Donald Trump critica la actuación de Bad Bunny en el Super Bowl
El presidente de Estados Unidos calificó el espectáculo de medio tiempo de Bad Bunny como uno de los peores en la historia del evento.

El presidente de Estados Unidos, Donald Trump, expresó su fuerte descontento tras la presentación de Bad Bunny en el espectáculo de medio tiempo del Super Bowl, celebrado el pasado 9 de febrero de 2026. A través de la red social Truth, el mandatario estadounidense calificó la intervención del artista puertorriqueño como un evento absolutamente terrible y uno de los peores en la historia de este evento deportivo.
La crítica del presidente se centró en el contenido del espectáculo, que tuvo una duración de 13 minutos y fue percibido por diversos sectores como una defensa abierta de la cultura latina. Según reportes de medios internacionales, la actuación generó reacciones encontradas, convirtiéndose en un tema de debate político en Estados Unidos y resonando en diversos ámbitos culturales de México y Latinoamérica.
El equipo de comunicación presidencial en Washington ha mantenido una postura firme respecto a los valores que, a su juicio, deben prevalecer en eventos de esta magnitud. En los días posteriores a la transmisión, voceros allegados a la administración estadounidense sugirieron que la presentación no cumplió con las expectativas de entretenimiento nacional y representó una ruptura con las tradiciones del evento.
Por su parte, los seguidores del artista han defendido el espectáculo, señalando que la puesta en escena logró consolidar un mensaje de identidad y orgullo cultural ante una audiencia global. Mientras la controversia continúa en los foros de opinión, el impacto del evento se mantiene como uno de los temas más comentados en las plataformas digitales, superando el ámbito puramente musical para entrar en la agenda mediática internacional.

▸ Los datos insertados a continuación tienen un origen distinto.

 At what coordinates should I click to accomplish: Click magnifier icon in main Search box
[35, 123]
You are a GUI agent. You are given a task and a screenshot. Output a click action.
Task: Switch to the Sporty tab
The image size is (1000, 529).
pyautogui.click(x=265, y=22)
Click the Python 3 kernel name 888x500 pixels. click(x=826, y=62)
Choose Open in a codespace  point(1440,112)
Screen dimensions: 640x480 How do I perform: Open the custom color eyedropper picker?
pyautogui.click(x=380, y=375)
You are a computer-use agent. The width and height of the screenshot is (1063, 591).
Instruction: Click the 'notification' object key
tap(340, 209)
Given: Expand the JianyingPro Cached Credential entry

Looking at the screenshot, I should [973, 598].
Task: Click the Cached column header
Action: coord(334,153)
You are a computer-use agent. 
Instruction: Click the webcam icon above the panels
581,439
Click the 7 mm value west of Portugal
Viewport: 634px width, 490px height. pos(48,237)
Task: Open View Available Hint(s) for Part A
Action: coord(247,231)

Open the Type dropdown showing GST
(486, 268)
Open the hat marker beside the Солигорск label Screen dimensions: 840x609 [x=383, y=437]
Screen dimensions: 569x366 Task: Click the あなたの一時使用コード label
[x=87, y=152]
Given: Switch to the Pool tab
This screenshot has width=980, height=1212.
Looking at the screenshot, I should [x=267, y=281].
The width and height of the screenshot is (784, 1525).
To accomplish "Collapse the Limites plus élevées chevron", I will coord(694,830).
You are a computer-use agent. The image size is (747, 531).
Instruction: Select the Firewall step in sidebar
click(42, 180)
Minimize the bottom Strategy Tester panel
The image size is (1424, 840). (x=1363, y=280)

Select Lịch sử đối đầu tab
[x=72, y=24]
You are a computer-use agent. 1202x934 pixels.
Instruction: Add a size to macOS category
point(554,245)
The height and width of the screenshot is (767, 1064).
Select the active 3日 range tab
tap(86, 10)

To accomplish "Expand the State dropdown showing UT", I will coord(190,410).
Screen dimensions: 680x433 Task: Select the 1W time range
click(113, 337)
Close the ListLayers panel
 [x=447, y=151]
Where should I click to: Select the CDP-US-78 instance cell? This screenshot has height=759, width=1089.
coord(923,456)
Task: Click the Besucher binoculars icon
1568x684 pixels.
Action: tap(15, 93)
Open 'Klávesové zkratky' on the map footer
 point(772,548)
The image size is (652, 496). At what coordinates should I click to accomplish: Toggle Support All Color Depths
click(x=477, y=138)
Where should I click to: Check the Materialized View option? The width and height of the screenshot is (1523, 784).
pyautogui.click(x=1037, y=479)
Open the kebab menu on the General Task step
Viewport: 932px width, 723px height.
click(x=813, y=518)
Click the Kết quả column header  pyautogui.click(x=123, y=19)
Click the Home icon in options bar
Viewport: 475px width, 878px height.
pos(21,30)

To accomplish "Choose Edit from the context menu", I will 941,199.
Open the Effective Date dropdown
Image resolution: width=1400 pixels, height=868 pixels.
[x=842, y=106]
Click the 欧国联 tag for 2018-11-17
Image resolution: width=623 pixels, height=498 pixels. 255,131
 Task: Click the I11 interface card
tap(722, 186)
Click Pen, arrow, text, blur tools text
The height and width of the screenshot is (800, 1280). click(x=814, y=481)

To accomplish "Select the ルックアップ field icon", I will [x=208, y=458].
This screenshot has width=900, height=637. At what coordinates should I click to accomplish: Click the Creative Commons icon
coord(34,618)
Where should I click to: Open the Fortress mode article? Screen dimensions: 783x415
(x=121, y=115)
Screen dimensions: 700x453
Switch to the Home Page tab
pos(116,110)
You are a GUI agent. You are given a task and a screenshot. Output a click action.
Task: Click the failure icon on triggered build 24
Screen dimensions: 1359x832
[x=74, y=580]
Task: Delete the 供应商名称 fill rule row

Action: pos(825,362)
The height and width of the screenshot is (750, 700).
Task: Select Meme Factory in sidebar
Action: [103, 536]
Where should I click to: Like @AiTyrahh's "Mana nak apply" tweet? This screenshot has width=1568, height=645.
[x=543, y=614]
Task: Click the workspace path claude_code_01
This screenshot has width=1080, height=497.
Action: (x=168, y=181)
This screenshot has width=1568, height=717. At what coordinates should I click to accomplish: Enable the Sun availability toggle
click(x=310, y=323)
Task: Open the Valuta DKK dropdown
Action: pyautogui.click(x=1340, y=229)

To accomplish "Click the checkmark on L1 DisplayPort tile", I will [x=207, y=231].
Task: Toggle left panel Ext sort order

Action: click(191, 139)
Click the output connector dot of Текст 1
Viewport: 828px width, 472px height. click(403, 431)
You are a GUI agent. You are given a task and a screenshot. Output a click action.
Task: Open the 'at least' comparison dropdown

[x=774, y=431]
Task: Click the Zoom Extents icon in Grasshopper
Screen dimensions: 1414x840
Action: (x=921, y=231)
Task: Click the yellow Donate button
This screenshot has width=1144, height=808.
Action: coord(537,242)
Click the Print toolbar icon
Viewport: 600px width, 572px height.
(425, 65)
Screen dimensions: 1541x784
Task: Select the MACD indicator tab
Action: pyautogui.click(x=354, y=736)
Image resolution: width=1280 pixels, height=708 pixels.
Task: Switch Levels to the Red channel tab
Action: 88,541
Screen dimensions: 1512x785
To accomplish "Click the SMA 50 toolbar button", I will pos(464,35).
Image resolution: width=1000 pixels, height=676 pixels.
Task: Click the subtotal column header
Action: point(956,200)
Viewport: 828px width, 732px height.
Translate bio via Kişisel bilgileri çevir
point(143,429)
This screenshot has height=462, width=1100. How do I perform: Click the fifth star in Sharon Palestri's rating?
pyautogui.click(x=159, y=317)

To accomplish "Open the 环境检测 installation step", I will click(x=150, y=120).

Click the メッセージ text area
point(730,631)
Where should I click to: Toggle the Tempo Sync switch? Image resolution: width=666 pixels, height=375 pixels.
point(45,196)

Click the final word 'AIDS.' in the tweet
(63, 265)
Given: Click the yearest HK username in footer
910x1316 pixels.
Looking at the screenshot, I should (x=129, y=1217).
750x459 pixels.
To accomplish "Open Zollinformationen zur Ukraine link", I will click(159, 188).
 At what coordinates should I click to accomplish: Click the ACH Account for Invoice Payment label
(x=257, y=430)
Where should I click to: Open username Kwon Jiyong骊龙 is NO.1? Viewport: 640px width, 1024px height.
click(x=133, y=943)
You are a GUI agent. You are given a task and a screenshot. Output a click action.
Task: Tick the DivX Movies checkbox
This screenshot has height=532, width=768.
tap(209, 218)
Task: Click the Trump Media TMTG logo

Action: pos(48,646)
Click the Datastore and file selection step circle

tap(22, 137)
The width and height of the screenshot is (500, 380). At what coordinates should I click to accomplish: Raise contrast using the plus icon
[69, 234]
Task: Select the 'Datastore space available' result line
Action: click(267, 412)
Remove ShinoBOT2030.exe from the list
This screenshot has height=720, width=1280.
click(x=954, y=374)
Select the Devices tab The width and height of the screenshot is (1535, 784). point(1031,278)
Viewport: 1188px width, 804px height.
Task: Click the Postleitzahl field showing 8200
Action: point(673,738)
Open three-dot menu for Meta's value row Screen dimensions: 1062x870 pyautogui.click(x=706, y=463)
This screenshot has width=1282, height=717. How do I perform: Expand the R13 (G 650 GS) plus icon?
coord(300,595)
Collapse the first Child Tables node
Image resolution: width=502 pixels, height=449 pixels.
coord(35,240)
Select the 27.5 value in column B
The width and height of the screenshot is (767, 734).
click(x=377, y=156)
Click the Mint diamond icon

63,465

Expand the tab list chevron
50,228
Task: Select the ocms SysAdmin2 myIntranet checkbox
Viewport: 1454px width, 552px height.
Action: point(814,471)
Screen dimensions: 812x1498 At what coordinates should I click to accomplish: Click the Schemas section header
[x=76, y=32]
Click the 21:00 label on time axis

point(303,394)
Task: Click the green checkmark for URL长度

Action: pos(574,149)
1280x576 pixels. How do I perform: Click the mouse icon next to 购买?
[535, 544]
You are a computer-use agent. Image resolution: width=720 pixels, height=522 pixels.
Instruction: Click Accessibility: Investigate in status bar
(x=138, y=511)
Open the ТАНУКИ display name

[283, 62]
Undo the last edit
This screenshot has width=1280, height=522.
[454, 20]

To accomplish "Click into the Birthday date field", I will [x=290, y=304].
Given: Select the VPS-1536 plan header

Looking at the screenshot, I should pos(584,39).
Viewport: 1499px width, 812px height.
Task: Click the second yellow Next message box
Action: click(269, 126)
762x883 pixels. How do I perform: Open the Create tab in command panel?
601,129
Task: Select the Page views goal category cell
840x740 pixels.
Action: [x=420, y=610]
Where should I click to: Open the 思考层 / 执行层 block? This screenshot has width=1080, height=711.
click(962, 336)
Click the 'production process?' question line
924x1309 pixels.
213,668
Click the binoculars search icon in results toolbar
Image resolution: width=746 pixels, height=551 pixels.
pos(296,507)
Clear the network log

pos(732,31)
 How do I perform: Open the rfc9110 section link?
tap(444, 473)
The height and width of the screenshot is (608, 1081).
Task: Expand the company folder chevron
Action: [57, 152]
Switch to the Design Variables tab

Este incidente subraya la creciente tensión entre los discursos políticos actuales en Estados Unidos y las expresiones culturales masivas que buscan una mayor representación. La administración federal estadounidense no ha emitido comentarios adicionales, pero la postura del presidente Trump dejó clara su posición respecto a los contenidos que se presentan en espacios de gran alcance público.